Em 2010, o poeta Antonio Cicero (1945 - 2024) publicou o texto "O Que É Poesia?" na Folha de São Paulo. Nele, Cicero discute a natureza da poesia e relembra um estudo, feito pelo escritor Edson Cruz, que levou este questionamento a 45 poetas, trabalho que resultou em um livro de opiniões variadas.

Quatorze anos depois, a pergunta segue sendo partida para a reflexão do gênero literário celebrado nesta quinta-feira, 31, o Dia Nacional da Poesia. Para a poetisa Princesa Trindade, por exemplo, há muito tempo a poesia deixou de ser sublime. Aos 22 anos, ela consegue enxergar poesia na mistura do café com leite que toma pela manhã, no ato de passar manteiga no pão, na janela do ônibus, nos rostos que surgem.

Multiartista, Trindade afirma que começou a escrever por necessidade. Filha de professora, cresceu cercada por livros, mas iniciou a escrita na adolescência como uma atividade confessional para expressar o que já não cabia dentro de si. Aos 16 anos, ao ingressar na Igreja Católica, ela se deparou com uma solidão que contrastava com os grupos de oração lotados.

A impossibilidade de se sentir plenamente acolhida na religião por ser uma mulher transsexual lhe gerava uma sensação de inexistência. Sem poder se expressar abertamente, encontrou conforto nos momentos de reflexão sobre a Bíblia. Nessas horas, a solidão se dissipava, e ela escrevia mais do que lia.

Hoje, a artista desenvolve um trabalho amplo em suas redes sociais, integrando diferentes linguagens, com um olhar poético sobre o mundo. Ela acredita que o poeta é aquele que enxerga "poesia em tudo" e a expressa. "Acho que todos temos um pouco de poeta dentro de nós, porque, para viver no mundo em que vivemos, é necessário enxergar poesia. É necessário respirar poesia, comer poesia, dormir poesia à noite", conta Trindade.

"Captar a poesia ao redor"

Já para o poeta e artista visual Yuri Marrocos, a poesia antecede o texto. Ele a define como um modo de dialogar com o mundo e acredita que o termo engloba uma série de significados. "É tudo uma questão de antena: quão boa é sua capacidade de captar a poesia que está ao nosso redor o tempo inteiro? Além dos poetas que li aos montes, devo minha identidade na escrita às novelas que assistia com minha avó, às conversas absurdas e juvenis em mesas de bar com amigos, e por aí vai. Acho a poesia pura. E ela me contempla", afirma o também dramaturgo.

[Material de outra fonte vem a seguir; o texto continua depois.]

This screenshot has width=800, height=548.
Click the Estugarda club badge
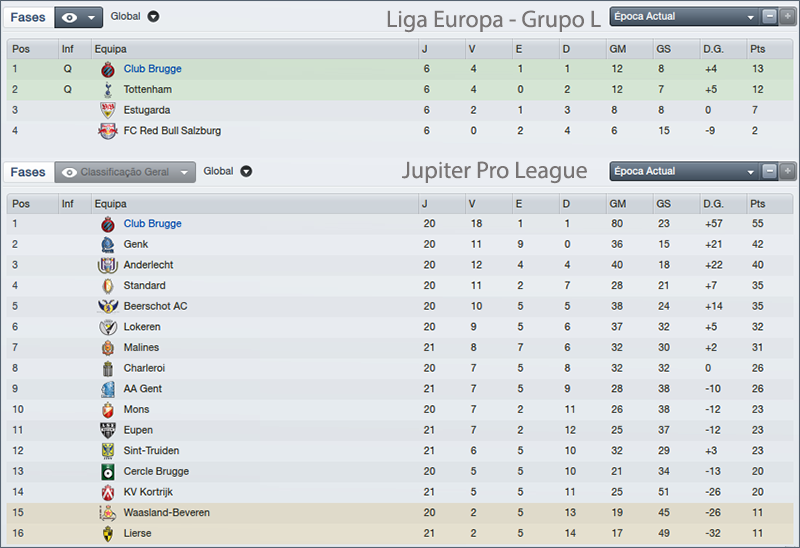coord(108,110)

As pesquisas dele exploram temas como memória, trauma e esquecimento. Em 2021, publicou o livro "Um Artista da Luz Vermelha" e escreve poemas sob o heterônimo de Jerônimo Parada. Entre as reflexões deste dia 31, Yuri observa os caminhos trilhados pelos jovens autores cearenses, que levam a poesia para as ruas e questionam conceitos.

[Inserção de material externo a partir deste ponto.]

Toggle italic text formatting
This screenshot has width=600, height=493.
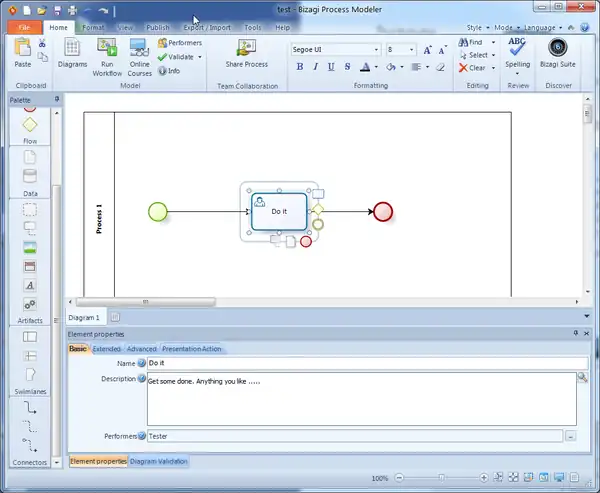[x=315, y=67]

O poeta percebe que a nova geração está, aos poucos, se desvencilhando dos antigos estereótipos da experiência literária nordestina. O estigma, no entanto, permanece e afeta, principalmente, a comercialização de livros, incentivada por livrarias, bibliotecas e editoras locais que cumprem o papel de abrir espaço para novas vozes do Ceará.

Abraçado por essas entidades literárias locais, o jovem graduado em Psicologia pela Universidade Federal do Ceará (UFC) percebe um sentimento compartilhado entre colegas de estar "muito além" dessas narrativas. "Fico feliz em ver que eu e meus colegas chegamos a um ponto de não retorno em relação a essas narrativas clichês sobre nossa cultura. Se ainda há demanda por estereótipos sobre o nordestino, é porque parte do Brasil tem dificuldade em entender que o Nordeste também está no século XXI e que nossas questões existenciais já são outras", pontua Marrocos.

Gênero de resistência

É sob essa ruptura de paradigmas que a poesia cearense se consolida e abre espaços para pessoas como Eduardo Africano. Inspirado por poetas como Sérgio Vaz, Mano Brown, Sant e Emicida, o artista-educador vê a poesia como um canal que lhe permitiu ser quem é hoje.

Em outubro de 2023, publicou o livro "Eu Mermo". A narrativa se baseia nas inspirações que moldaram sua juventude, funcionando como um grito de socorro e, ao mesmo tempo, um espaço de ponderação sobre a importância de se enxergar grandioso.

Representante do movimento slam e organizador da competição "Slam Proferindo", Eduardo reconhece a poesia como um refúgio. Identificado como um gênero literário de resistência, o slam é caracterizado pela declamação de versos em espaços públicos. Com inspirações no rap e sintonizado com a vida nas periferias, o estilo deu origem a diversas batalhas de poesia falada e também atua como meio de transformação social.

Apesar do apoio oferecido por entidades públicas, como a Superintendência do Sistema Estadual de Atendimento Socioeducativo (Seas), ele afirma que a cena cultural do slam em Fortaleza passa por um crescimento gradual. "Ainda há poucos espaços e pouco se fala sobre o movimento. Mas, para quem persiste, o slam tem sido uma ferramenta política de resistência. Creio que esse movimento, em si, já é um ato político", declara Africano.